- Interactive map of Casino New Brunswick
- Location: 21 Casino Drive Moncton, New Brunswick E1G 0R7;
- Opened: May 4, 2010
- Gaming space: 24,000 square feet (2,200 m^{2})
- Signature attractions: "no info available" The Compass Room
- Notable restaurants: The Hub City Pub Buffet Restaurant
- Owner: Great Canadian Entertainment
- Website: casinonb.ca

= Casino New Brunswick =

Canadian casino

Casino New Brunswick is located in the Magnetic Hill Area of Moncton, New Brunswick, Canada.

==Casino Complex==
On May 8, 2008, Sonco Gaming New Brunswick Limited Partnership was selected as the successful proponent for the New Brunswick Destination Casino Project. The agreement with the New Brunswick Lotteries and Gaming Corporation (NBLGC) was signed on July 15, 2008, and construction of the complex was underway in October 2008 by Atlantic Canada's Marco Group at a cost of around $90-million. The complex contains a casino, hotel, entertainment center, and dining establishments. The casino opened in 2010.

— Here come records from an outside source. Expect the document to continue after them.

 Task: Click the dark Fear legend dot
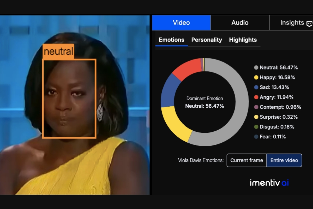(x=256, y=137)
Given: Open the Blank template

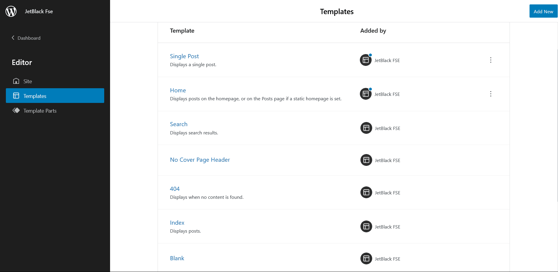Looking at the screenshot, I should point(177,258).
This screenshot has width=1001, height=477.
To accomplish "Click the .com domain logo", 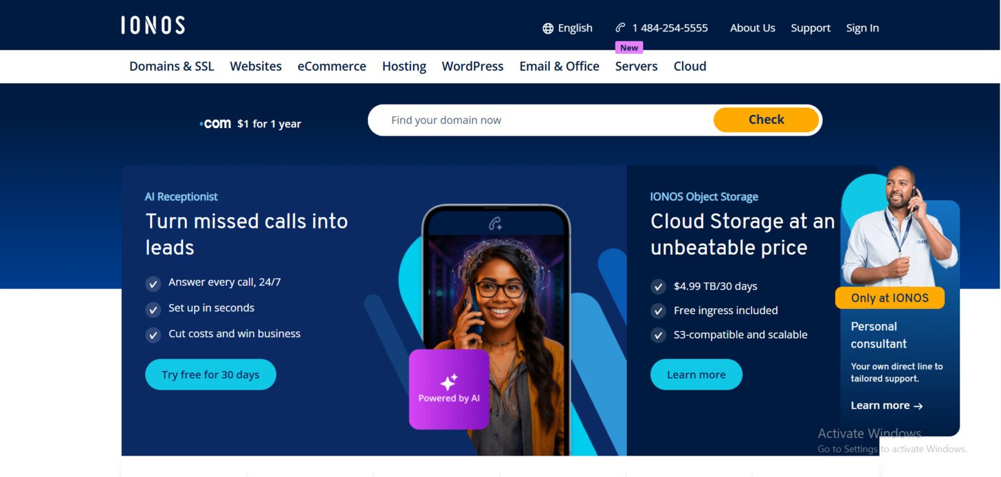I will [x=215, y=124].
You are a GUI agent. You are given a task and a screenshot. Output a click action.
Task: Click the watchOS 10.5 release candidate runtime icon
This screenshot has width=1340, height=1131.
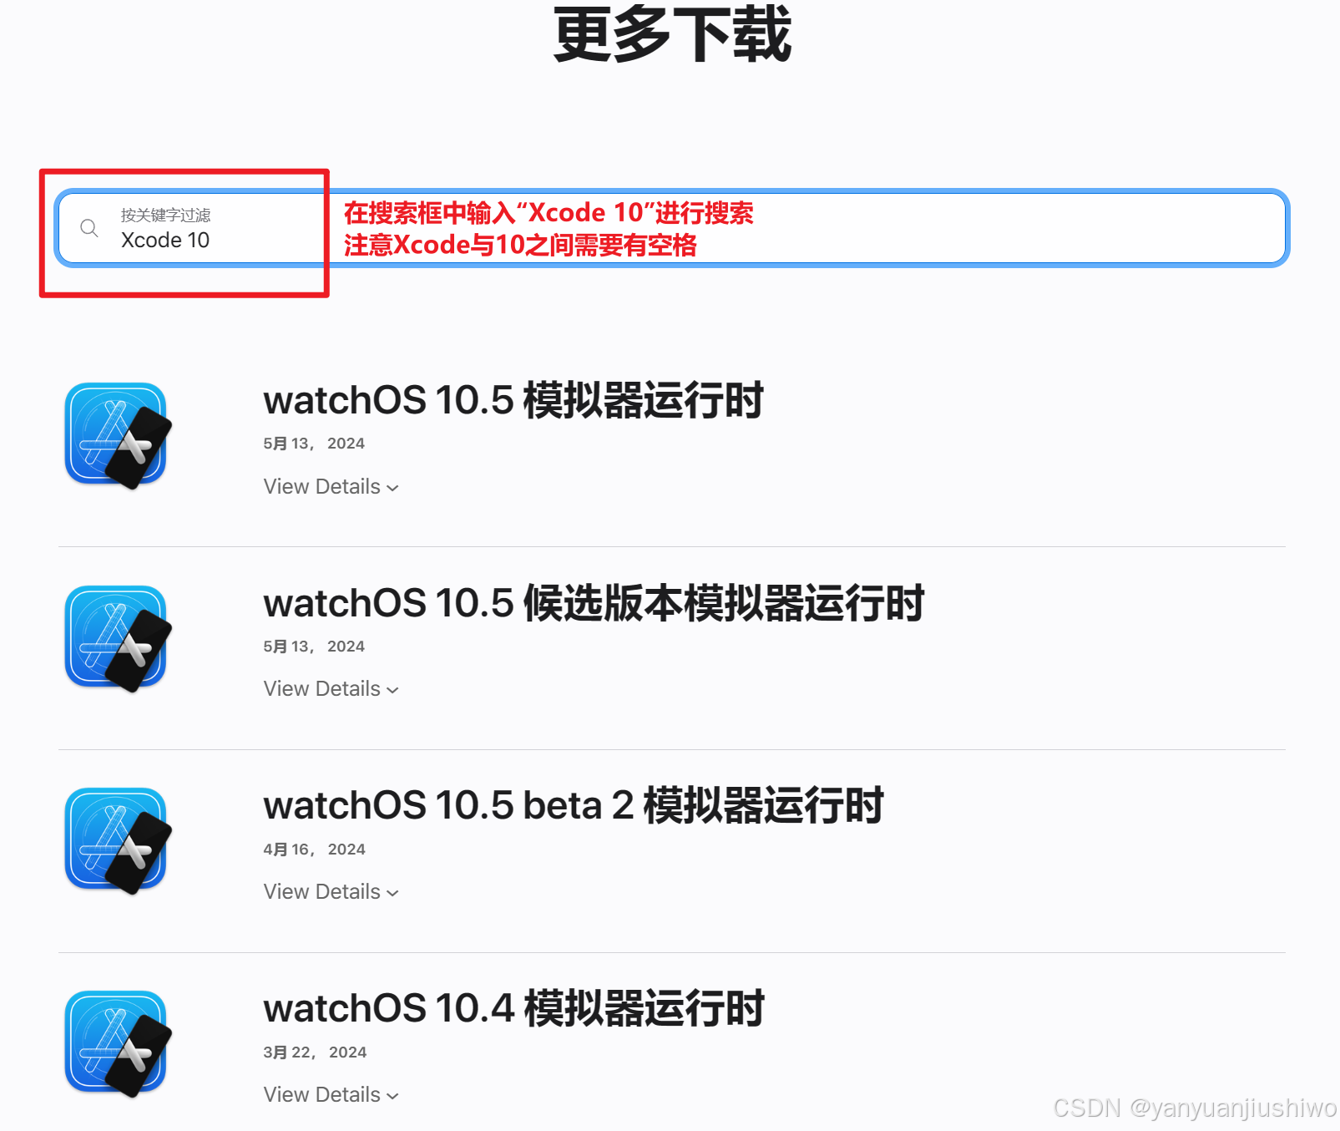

In May 2015, Sonco Gaming agreed to sell the casino to Great Canadian Gaming for $95 million.

== Incidents ==
On March 4, 2023, a 56-year-old casino manager was assaulted while working and later died in the hospital as a result of his injuries on March 28. The perpetrator, a 50-year-old man, was later charged with manslaughter. The victim's family subsequently sued the perpetrator as well as the parent company of the casino.